YILDIZTAŞ: 3 KURUŞ PARAYLA 5 KURUŞLUK İŞ YAPTIRMAYA ÇALIŞIYORLARDI
Bir buçuk senedir Ceva Lojistik'te çalışan Fatma Yıldıztaş, sendikalı olduğu için işten atıldı. Engelli kadrosundan işe girdiği için patronların en başta kendisini işten atmak istemediğini ifade eden Yıldıztaş, baskı ve mobbingle istifaya zorlandığını anlattı. "Abartmıyorum, her gün evime ağlayarak gittiğimi biliyorum" diyen Yıldıztaş, patron ve yöneticilerin kendilerine her türlü hakareti ettiğini kaydetti. Özellikle Amazon'un kampanya dönemlerinde kendilerine yüksek performans dayatması yapılırken üst düzey yöneticilerin fabrikada bile durmadığını dile getiren Yıldıztaş, "3 kuruş parayla 5 kuruşluk iş yaptırmaya çalışıyorlardı. Bizim içeride sırtımızdan ter inerken bir de o kadar yoğunluğa rağmen kalkıp psikolojik baskı uyguluyorlardı" dedi. 

Kampanya döneminde normalde saat 13.00'da molaya çıkmaları gerekirken saat 16.00'a kadar aralıksız çalıştıklarını aktaran Yıldıztaş, yöneticilerin yemeğe veya molaya çıkmalarına hiçbir şekilde izin vermediğini vurguladı. "Çocuklarım var işe ihtiyacım var. Çalışmak zorundayım" diyen Yıldıztaş, bu nedenle baskı ve mobbinge dayanmaya çalıştığını ancak kampanya dönemlerinden sonra da mobbingin katlanarak sürdüğünü dile getirdi.

'ÖRGÜTLENMENİN AMACI BİRBİRİMİZE SAHİP ÇIKMAK'
Son olarak başka bir projeye gönderilmek istendiğini ve sürgün dayatıldığını söyleyen Yıldıztaş, "Zaten projeye gönderme amaçları da, bizim kabul etmeyeceğimizi biliyorlardı. 'Bunlar gitmez, gitse de yapamaz. Nasıl olsa gittiği yere alışamayacak kendi istifasını verecek' diye düşündüler. Biz de bunu kabul etmediğimizden dolayı çıkışımızı verdiler" dedi. İşten çıkışı verildiğinde kendisine haklarını aldığı yönünde beyan ve imza vermesi için baskı uygulandığını dile getiren Yıldıztaş, patronların "Zaten depoya girişin yasaklandı. Yarından itibaren iki gün daha gelmemen yeterli. Zaten biz senin çıkışını yaparız, senin yerine de imza atarız" dediğini aktardı.

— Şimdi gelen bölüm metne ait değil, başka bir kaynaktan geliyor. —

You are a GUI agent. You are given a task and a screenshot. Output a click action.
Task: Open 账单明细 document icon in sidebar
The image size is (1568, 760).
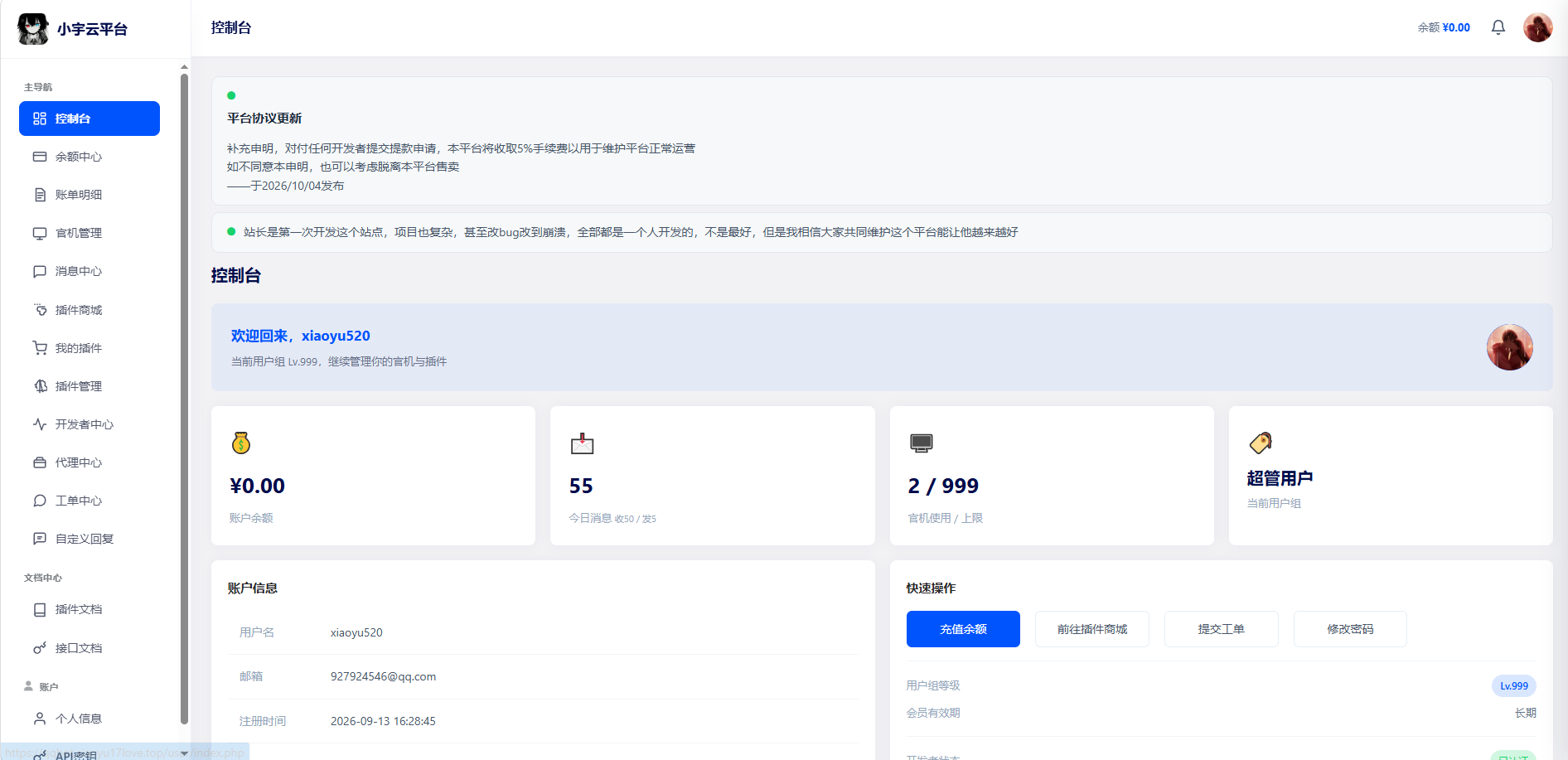click(x=40, y=195)
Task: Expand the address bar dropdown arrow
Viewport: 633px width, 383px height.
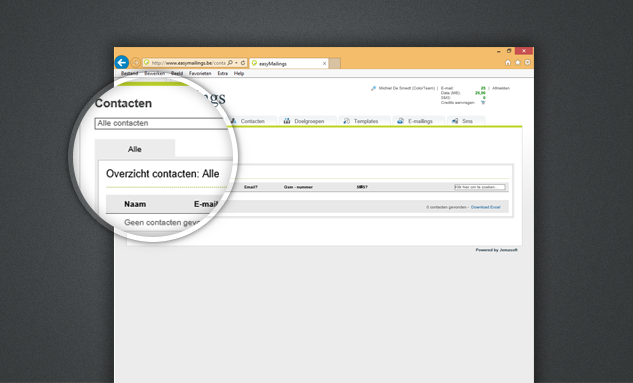Action: pyautogui.click(x=237, y=63)
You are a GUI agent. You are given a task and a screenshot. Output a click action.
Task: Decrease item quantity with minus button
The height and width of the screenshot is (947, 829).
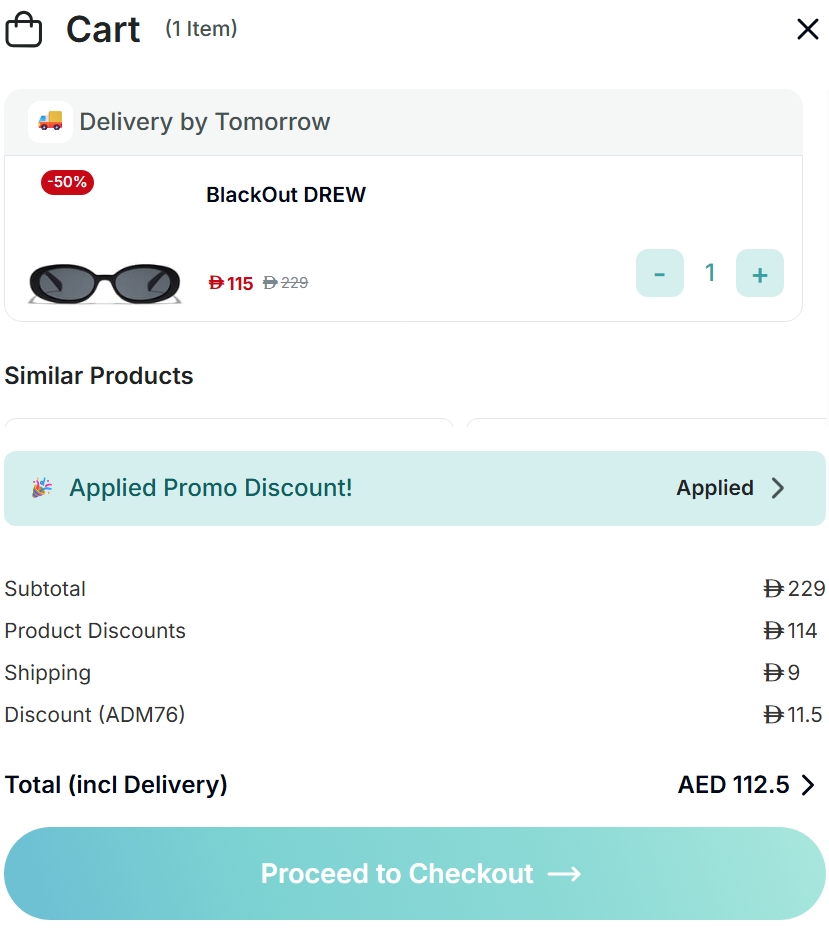[660, 273]
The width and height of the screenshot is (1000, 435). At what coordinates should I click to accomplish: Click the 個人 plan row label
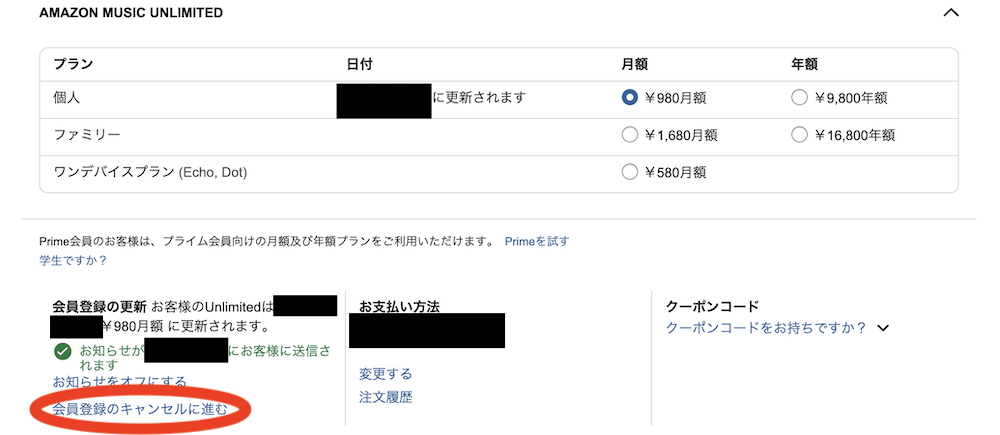(66, 98)

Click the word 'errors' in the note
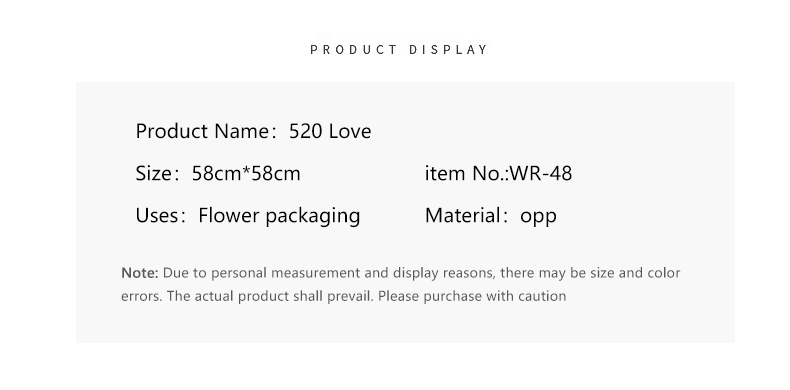click(142, 297)
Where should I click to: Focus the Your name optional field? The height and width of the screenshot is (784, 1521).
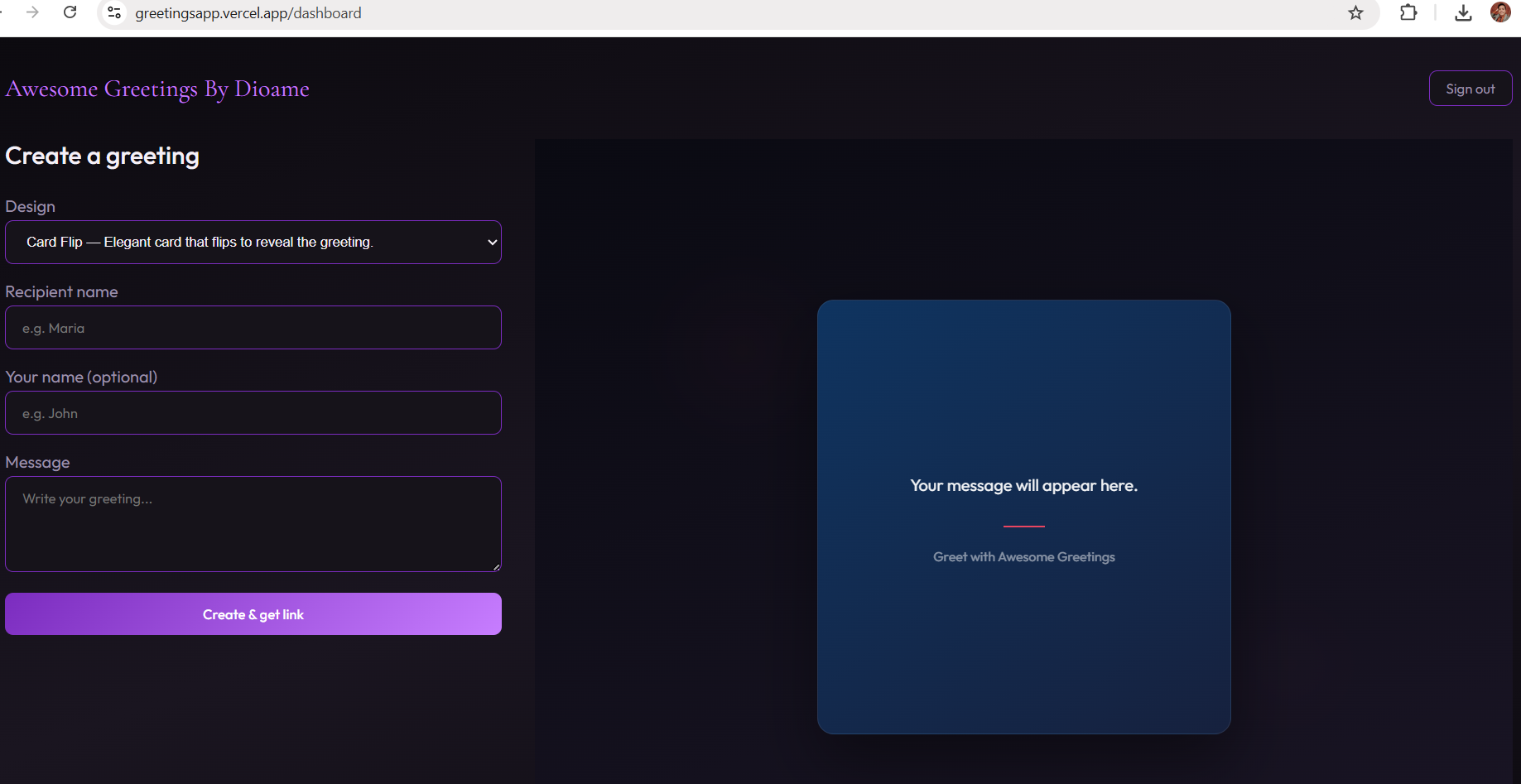(253, 413)
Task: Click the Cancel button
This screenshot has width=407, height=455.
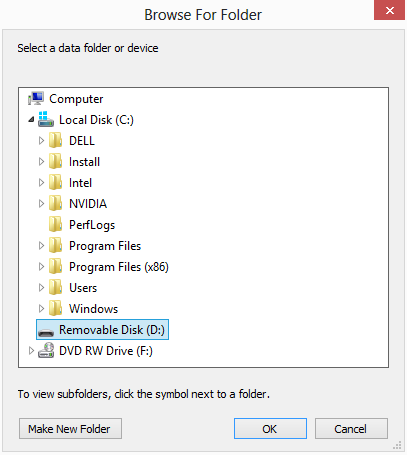Action: (x=351, y=429)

Herkesin sendikalı olması çağrısında bulunan Yıldıztaş, şöyle devam etti: "Sessiz kaldığımız için bunlar başımıza geliyor. Keşke daha önce örgütlenseydik. Örgütlenmenin amacı birbirimize destek olabilmek, sahip çıkabilmek. Siz de katılın hep beraber yürüyelim."